To date, 11 people have undergone the gene therapy so far, and three more are preparing to participate. The hope is the therapy will enable patients’ bone marrow to consistently produce normal red blood cells. The trial continues to recruit participants, although open slots are dwindling. Those interested may call 1-800-411-1222, or e-mail at [email protected]. Go here for eligibility requirements.

“I am feeling amazing after the treatment; but it has been a year of adjustment for sure,” Stephenson, 28, said in a press release. “I have been testing my body’s new limits, and really exploring my level of physical fitness.”

“With gene editing, we can cut DNA wherever we tell it to cut to deactivate fetal hemoglobin,” John Tisdale, MD, chief of the NHLBI’s Cellular and Molecular Therapeutics branch, said in a separate press release. “If we can switch people with sickle cell disease back to the correctly spelled fetal form of hemoglobin, then we can also cure the disease.”

Stephenson’s story sparked scores of inquiries to the NHLBI from healthcare providers, caregivers, and patients affected by the disease.

“Patients are becoming more aware of the programs, so it’s really phenomenal to see,” said Jim Nichols, a lead consultant with the NHLBI’s Sickle Cell Branch.

The NIH points out that it has numerous other efforts afoot for the 100,000 U.S. residents — and 20 million patients globally — who live with the painful genetic disorder.

One therapy under development for more than a decade tests ways to make bone marrow transplants from matching siblings more accessible, and less toxic, to people with SCD. A similar kind of treatment is testing (NCT03077542) the effectiveness of a transplant using the bone marrow of a half-matched family donor, such as a parent or child.

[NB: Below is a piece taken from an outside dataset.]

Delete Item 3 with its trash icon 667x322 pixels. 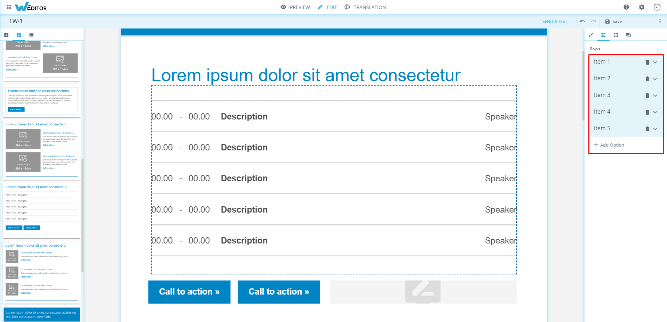pos(647,96)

One NHLBI team will soon begin enrollment for a clinical trial (NCT04000165) to determine if a drug under study to treat a rare genetic disease called pyruvate kinase deficiency could also be used to treat sickle cell pain. The investigational oral therapy, called AG-348 (Agios), is designed to increase pyruvate activity. That would promote oxygen delivery in the red blood cells to occur more readily, blocking sudden, severe pain crises and improving patients’ quality of life.

People with sickle cell disease also may enroll in a natural history screening study (NCT00081523) with NIH. While it is not a treatment program in itself, the study permits investigators to pair participants with any available therapy or treatment for which they may qualify. Those who don’t fit a trial will still receive expert consultation.

Due to high interest in these projects, the NHLBI is working diligently to keep the SCD community apprised of everything that is going on.

“It’s been humbling to see the amazing transformation of the program,” said Wynona Coles, a certified clinical research professional in the NHLBI’s Cellular and Molecular Therapeutics branch. “I’m hoping the results remain positive so that interest will continue to grow and more people will benefit.”